## [AIM OF THE EXERCISE]
Gather every line below where "Image" appears.

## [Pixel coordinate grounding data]

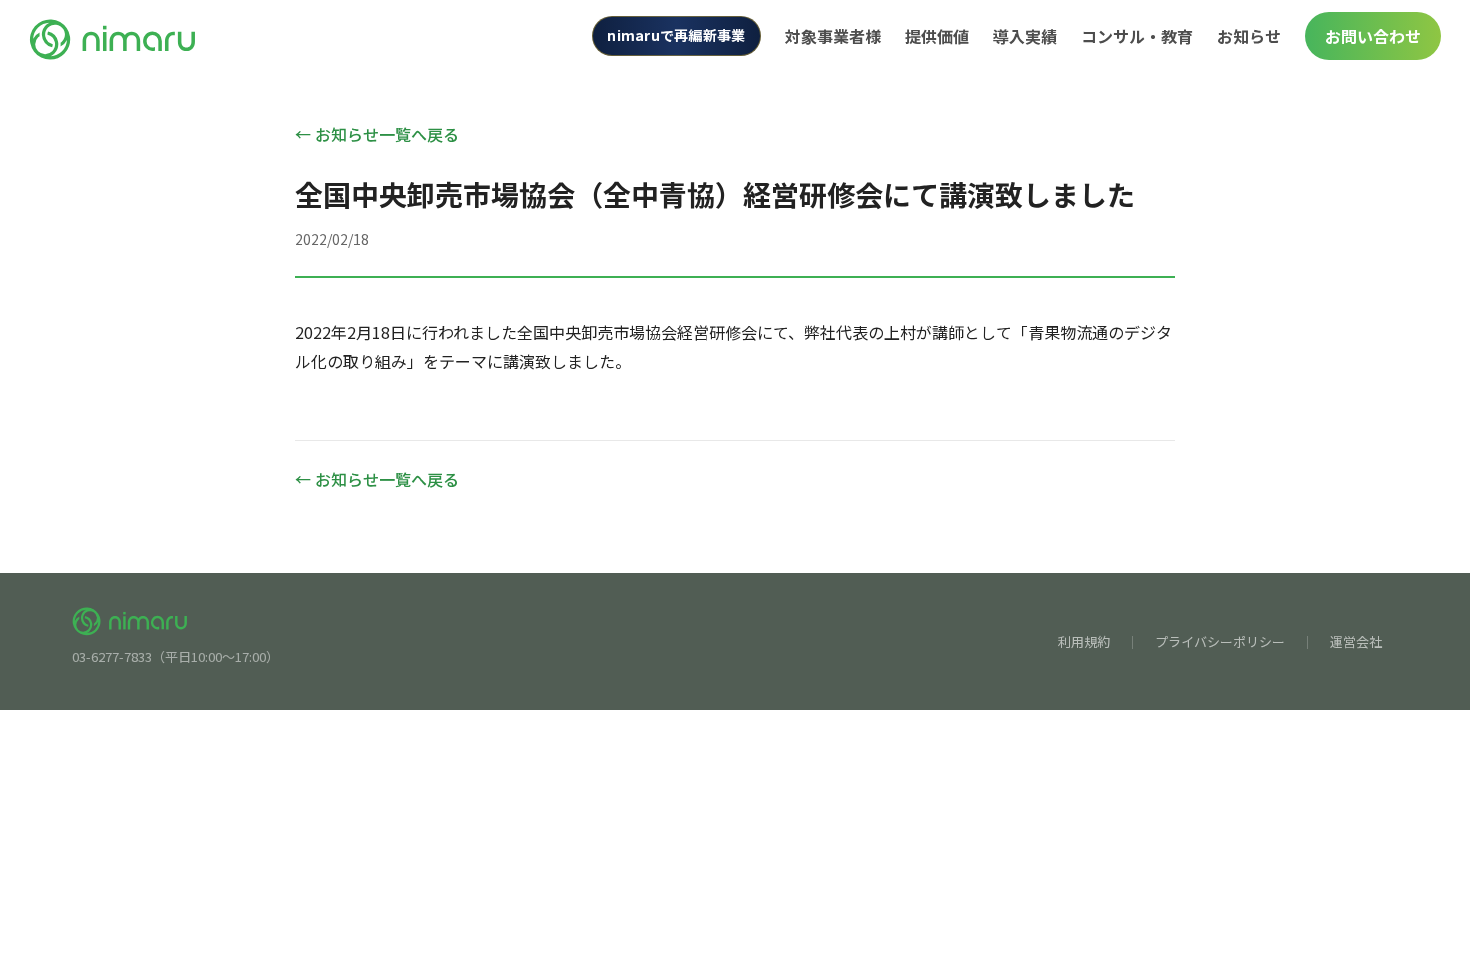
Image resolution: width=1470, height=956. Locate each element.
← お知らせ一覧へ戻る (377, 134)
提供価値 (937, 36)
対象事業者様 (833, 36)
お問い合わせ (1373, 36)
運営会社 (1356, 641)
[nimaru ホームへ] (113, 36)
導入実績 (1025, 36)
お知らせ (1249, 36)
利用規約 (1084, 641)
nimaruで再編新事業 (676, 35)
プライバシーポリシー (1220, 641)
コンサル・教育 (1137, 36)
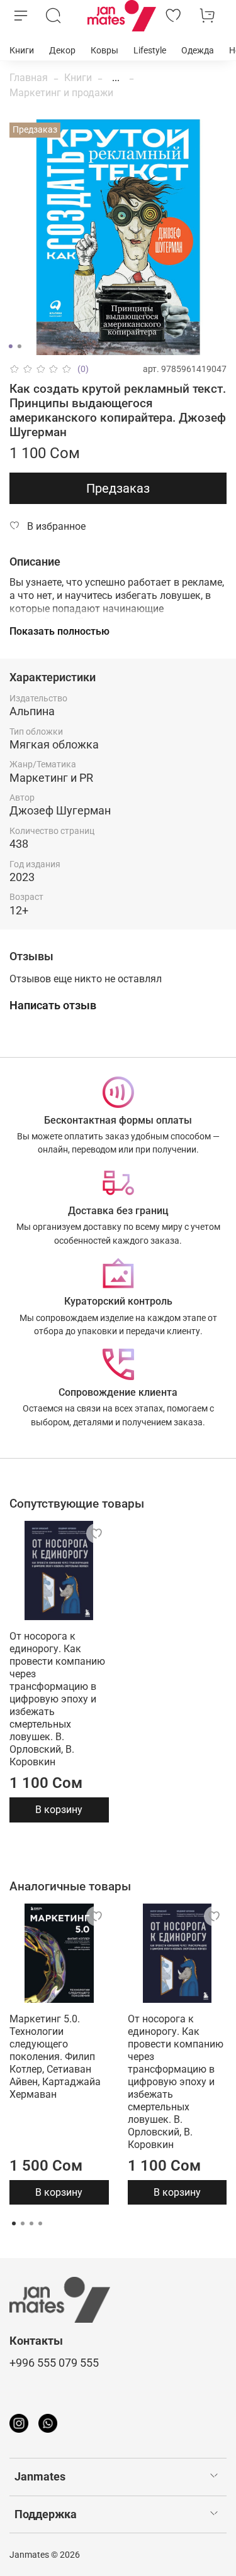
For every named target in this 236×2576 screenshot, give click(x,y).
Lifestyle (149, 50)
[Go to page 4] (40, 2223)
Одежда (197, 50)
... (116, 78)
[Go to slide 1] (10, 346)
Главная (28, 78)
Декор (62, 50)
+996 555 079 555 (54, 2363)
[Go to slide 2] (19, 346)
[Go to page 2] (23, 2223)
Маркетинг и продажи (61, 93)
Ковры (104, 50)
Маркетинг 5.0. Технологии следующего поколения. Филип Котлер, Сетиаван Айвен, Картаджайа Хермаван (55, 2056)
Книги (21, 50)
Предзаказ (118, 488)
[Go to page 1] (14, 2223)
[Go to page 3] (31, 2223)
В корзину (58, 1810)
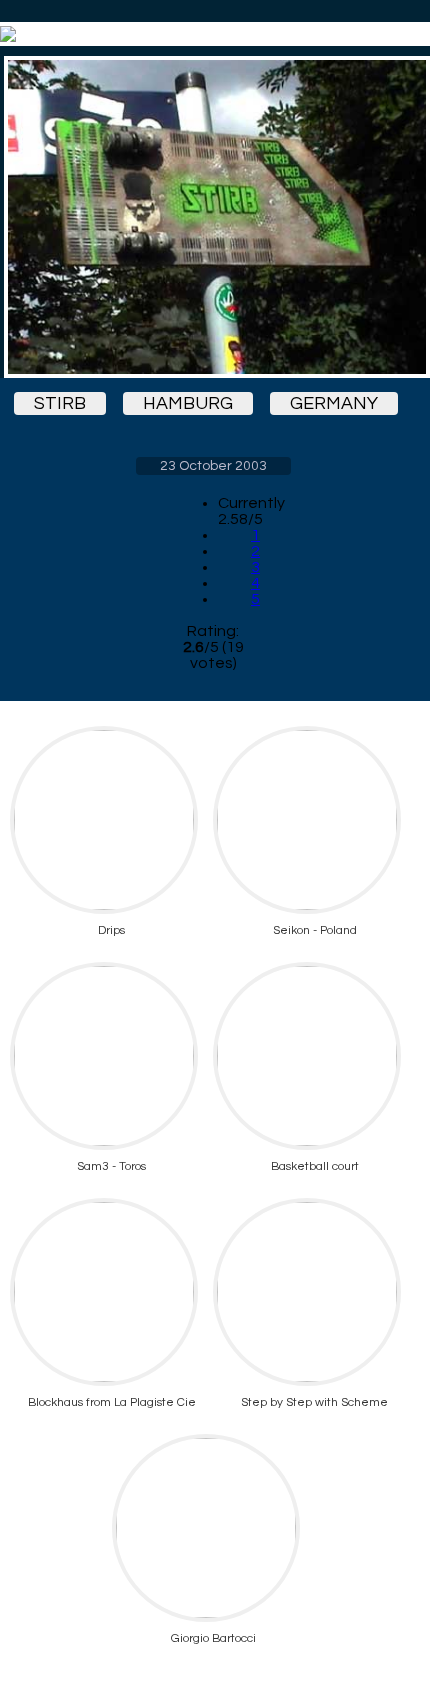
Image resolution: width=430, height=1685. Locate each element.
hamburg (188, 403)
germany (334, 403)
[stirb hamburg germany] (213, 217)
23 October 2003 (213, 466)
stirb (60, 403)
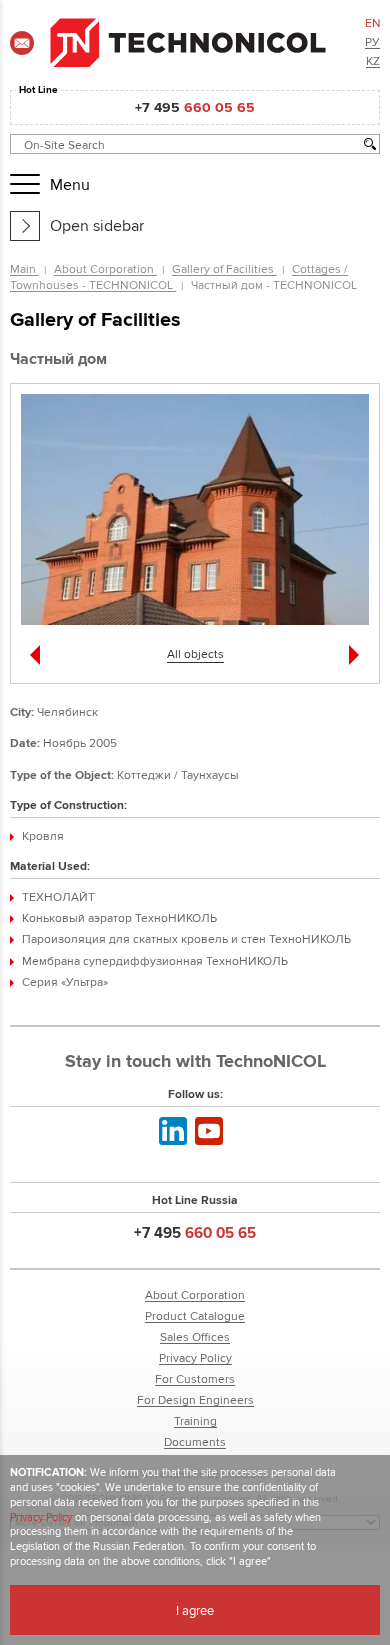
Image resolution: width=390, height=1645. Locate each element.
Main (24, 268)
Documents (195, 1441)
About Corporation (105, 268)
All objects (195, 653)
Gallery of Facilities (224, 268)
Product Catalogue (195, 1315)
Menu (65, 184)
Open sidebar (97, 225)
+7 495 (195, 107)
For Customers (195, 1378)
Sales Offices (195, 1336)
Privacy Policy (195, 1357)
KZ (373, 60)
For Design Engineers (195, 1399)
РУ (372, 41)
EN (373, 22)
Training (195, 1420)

## [RESPONSE]
Image resolution: width=1470, height=956. Locate each element.
Image resolution: width=430, height=1685. Locate each element.
Image resolution: width=390, height=1645. Locate each element.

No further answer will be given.